#### EXTRACT PROVIDED
- Ramankary Location in Kerala, India Ramankary Ramankary (India)
- Coordinates: 9°25′30″N 76°27′50″E﻿ / ﻿9.42500°N 76.46389°E
- Country: India
- State: Kerala
- District: Alappuzha

Languages
- • Official: Malayalam, English
- Time zone: UTC+5:30 (IST)
- PIN: 689595
- Telephone code: 0477
- Vehicle registration: KL-04,KL-66

= Ramankary =

Ramankary is a village in the Kuttanad region of India. It is located 9 km away from Changanacherry town and 17 km from Alappuzha city. It is one of the villages in Alappuzha on the bank of the Manimala River with picturesque vast paddy fields.

==Geography==
The villages bordering Ramankary include Veliyanadu on the north, Mampuzhakkary to the east, Manalady to the west and Vezhapra to the south.

==History==
There is no recorded history on the origin of this land. The oral history among local people, transferred from generation to generation is a blend of myths and legends. There is reference to Kuttanad in the epic Mahabharata of ancient India. During their exile, the five Pandava princes are said to have traveled through this land. In those days, Kuttanad was part of a dense forest, later destroyed by a forest fire which is also mentioned in the epic. Thus came the place name Chuttanad, or the burnt place. In course of time Chuttanad became Kuttanad. One can still see 'kari' or coal deep in the soil of Kuttanad, pointing to the fact that the place was once a forest, destroyed by wildfire. Ramankary is one of the places latter renamed to end with 'kari', the Malayalam word for charcoal.

During the reign of the Chera dynasty that ruled over ancient Kerala, Kuttanad attained an important place in history. One of the powerful kings in the dynasty, Cheran Chenguttavan, is said to have ruled his vast kingdom from Kuttanad, when it was also a famous centre of Buddhism.

Ramankary also has a Dharmashasta (Ayyappa) temple.

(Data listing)
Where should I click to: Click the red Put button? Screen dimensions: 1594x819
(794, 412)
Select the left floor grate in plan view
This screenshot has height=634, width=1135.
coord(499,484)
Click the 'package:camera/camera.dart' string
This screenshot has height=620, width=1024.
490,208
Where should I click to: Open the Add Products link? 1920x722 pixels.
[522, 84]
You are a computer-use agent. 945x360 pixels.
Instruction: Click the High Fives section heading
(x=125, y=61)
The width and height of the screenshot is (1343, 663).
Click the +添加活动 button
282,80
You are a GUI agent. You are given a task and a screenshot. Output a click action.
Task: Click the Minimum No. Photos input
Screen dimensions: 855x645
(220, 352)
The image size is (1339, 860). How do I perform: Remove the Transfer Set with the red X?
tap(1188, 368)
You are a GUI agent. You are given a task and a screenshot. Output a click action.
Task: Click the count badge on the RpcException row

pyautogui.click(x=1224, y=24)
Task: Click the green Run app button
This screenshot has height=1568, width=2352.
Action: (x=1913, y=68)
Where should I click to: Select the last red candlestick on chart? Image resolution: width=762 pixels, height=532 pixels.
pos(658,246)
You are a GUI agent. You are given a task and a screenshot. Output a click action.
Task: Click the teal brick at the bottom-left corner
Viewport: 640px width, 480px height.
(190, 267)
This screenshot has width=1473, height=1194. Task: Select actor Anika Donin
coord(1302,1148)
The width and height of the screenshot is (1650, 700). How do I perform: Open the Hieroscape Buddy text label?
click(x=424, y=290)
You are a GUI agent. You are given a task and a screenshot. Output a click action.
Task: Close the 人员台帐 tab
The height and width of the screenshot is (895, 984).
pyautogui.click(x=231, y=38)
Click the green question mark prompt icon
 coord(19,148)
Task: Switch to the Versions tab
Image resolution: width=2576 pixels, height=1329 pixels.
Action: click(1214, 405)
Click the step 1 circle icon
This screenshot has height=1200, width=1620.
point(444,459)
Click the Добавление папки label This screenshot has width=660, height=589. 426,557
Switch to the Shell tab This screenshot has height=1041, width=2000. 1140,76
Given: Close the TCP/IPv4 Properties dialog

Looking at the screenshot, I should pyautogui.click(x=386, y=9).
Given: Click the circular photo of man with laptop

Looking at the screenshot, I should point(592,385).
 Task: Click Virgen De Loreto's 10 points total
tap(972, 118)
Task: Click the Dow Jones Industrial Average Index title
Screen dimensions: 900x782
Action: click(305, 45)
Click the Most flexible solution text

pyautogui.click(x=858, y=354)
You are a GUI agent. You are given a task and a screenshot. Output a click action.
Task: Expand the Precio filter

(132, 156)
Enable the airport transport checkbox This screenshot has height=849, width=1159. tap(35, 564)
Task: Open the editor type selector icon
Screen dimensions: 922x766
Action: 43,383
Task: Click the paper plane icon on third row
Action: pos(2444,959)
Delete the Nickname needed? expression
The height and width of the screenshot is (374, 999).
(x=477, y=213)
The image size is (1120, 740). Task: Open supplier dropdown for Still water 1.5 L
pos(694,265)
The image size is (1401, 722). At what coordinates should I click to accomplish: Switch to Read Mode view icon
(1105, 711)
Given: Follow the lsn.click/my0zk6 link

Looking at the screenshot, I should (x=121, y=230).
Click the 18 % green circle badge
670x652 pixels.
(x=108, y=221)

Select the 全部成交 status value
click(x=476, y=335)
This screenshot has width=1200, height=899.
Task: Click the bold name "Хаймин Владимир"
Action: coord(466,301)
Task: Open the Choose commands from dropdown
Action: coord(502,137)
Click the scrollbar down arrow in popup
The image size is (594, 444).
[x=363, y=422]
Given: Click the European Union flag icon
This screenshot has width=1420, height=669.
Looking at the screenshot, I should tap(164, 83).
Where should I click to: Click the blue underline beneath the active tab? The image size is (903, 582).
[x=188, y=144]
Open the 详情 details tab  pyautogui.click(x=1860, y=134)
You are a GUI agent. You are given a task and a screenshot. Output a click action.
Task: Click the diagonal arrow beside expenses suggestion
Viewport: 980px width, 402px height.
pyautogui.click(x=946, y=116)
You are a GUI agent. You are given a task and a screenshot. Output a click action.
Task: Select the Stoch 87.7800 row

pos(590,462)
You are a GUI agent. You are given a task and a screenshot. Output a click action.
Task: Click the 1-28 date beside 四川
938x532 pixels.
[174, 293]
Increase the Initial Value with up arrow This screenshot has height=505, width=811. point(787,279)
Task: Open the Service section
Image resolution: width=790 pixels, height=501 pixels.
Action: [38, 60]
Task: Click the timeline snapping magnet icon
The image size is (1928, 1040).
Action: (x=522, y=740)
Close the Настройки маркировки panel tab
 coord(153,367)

#### TASK REQUIREMENTS
- A) According to the Ramankary text, why was Kuttanad once called Chuttanad?
- B) Can you copy out the records from the line containing "Click the green question mark prompt icon" down to the line containing "Looking at the screenshot, I should pyautogui.click(x=386, y=9).", with both of those lines included?
The text and the records were taken from unrelated sources.

#### TASK-BY-TASK ANSWERS
- A) Kuttanad was once part of a dense forest that a fire later destroyed, an event also mentioned in the Mahabharata. Because of this, the place was named Chuttanad, meaning the burnt place, and over time the name became Kuttanad.

- B)
Click the green question mark prompt icon
 coord(19,148)
Task: Switch to the Versions tab
Image resolution: width=2576 pixels, height=1329 pixels.
Action: click(1214, 405)
Click the step 1 circle icon
This screenshot has height=1200, width=1620.
point(444,459)
Click the Добавление папки label This screenshot has width=660, height=589. 426,557
Switch to the Shell tab This screenshot has height=1041, width=2000. 1140,76
Given: Close the TCP/IPv4 Properties dialog

Looking at the screenshot, I should pyautogui.click(x=386, y=9).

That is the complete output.